A record number of companies report that at least one of their ships will cruise the region in 1995 and thereafter. Last year, less than 1 percent of the estimated 4.4 million cruise passengers sailed in Southeast Asian waters.So sure of the trend is Club Med - one of the world's largest land-based resort operators - that it plans to open a village in Vietnam and increase its cruise fleet to accommodate the increasing numbers of tourists it expects will want to travel the Orient.
Club Med first tested the waters of the region this past spring and summer during a series of cruises on one of its two ships between Bali, Singapore and Vietnam.
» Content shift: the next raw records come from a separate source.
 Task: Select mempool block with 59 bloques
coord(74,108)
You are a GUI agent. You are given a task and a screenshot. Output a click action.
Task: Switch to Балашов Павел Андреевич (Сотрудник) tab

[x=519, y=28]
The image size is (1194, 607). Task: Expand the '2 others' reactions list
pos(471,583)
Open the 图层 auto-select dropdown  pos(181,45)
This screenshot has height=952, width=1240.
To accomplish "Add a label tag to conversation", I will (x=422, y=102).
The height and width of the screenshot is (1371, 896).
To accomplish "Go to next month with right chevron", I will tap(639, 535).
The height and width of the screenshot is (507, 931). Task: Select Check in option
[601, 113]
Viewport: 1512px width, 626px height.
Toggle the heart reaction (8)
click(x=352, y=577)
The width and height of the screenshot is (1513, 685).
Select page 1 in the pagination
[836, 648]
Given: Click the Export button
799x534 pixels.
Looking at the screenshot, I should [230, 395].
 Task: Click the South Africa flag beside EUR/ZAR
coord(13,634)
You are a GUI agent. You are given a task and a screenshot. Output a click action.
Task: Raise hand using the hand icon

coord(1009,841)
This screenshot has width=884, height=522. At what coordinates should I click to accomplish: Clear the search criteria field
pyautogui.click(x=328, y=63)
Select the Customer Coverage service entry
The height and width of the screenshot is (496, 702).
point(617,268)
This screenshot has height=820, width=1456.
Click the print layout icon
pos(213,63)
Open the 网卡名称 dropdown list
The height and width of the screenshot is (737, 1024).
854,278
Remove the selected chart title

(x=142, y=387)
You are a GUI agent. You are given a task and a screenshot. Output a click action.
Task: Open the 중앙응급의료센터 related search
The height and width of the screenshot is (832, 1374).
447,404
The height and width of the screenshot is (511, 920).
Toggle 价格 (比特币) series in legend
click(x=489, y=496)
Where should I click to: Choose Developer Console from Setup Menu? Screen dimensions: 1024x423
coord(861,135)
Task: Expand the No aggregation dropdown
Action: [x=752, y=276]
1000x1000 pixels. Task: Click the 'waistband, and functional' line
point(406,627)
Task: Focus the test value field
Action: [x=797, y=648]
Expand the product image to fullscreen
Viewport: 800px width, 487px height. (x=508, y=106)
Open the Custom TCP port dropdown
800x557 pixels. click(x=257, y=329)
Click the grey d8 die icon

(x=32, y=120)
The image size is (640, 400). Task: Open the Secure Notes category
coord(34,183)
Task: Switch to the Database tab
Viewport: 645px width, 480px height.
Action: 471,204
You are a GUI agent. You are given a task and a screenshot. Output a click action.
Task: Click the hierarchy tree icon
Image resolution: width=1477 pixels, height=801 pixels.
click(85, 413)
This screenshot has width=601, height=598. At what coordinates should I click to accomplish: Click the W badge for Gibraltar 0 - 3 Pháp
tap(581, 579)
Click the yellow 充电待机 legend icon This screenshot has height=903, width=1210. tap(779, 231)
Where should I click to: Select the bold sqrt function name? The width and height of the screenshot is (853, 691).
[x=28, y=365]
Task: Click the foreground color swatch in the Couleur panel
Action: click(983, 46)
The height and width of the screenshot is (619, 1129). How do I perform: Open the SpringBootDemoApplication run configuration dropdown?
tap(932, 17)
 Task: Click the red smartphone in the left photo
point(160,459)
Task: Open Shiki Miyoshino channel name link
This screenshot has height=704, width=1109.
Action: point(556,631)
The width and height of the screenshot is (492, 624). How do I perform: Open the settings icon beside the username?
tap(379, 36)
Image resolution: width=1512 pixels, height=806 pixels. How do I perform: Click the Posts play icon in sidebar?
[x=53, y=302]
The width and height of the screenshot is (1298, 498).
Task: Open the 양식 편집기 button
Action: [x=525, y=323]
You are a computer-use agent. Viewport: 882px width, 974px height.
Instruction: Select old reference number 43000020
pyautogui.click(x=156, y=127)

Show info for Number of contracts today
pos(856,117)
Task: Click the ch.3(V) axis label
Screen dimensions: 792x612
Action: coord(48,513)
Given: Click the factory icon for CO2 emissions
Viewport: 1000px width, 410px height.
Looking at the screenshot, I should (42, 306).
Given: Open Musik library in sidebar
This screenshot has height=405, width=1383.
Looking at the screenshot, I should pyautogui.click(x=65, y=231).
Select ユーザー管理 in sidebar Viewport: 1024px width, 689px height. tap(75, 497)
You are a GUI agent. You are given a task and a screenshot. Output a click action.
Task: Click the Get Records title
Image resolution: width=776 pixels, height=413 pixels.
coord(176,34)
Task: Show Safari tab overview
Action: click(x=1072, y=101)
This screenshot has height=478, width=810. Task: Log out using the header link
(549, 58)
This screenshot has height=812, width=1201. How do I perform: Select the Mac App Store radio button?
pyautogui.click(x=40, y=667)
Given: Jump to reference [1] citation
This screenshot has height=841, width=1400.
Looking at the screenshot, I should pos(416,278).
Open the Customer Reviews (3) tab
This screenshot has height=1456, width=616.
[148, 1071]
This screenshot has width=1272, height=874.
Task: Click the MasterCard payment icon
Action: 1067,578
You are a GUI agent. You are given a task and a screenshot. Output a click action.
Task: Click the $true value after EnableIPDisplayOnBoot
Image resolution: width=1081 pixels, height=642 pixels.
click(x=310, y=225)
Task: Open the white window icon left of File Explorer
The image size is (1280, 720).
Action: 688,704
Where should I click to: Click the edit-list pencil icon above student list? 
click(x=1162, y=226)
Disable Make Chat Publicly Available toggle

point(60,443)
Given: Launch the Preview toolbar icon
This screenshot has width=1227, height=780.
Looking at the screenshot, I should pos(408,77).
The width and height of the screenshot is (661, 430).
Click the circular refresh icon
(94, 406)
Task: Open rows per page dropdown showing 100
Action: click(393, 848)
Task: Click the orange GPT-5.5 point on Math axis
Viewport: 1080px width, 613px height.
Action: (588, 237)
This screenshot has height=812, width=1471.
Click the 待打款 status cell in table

"The region has great attraction and the response to our cruises was so great that we decided to build a vacation village in Vietnam on the coast northeast of Saigon at Hon Gon Bay in Nha Trang," said Serge Trigano, chairman and CEO of Club Med Inc., which operates 113 all-inclusive resorts around the globe along with two 392-passenger cruise/sailing ships.
"We begin construction next year and hopefully we'll be able to open the village by the end of 1996," said Trigano, noting that its debut would coincide with the entry into cruise service of Club Med 3 "if plans go as they are now envisioned."
Club Med is no stranger to Southeast Asia. It already has villages in Cheratang, Malaysia; Phuket, Thailand; and Bali, Indonesia.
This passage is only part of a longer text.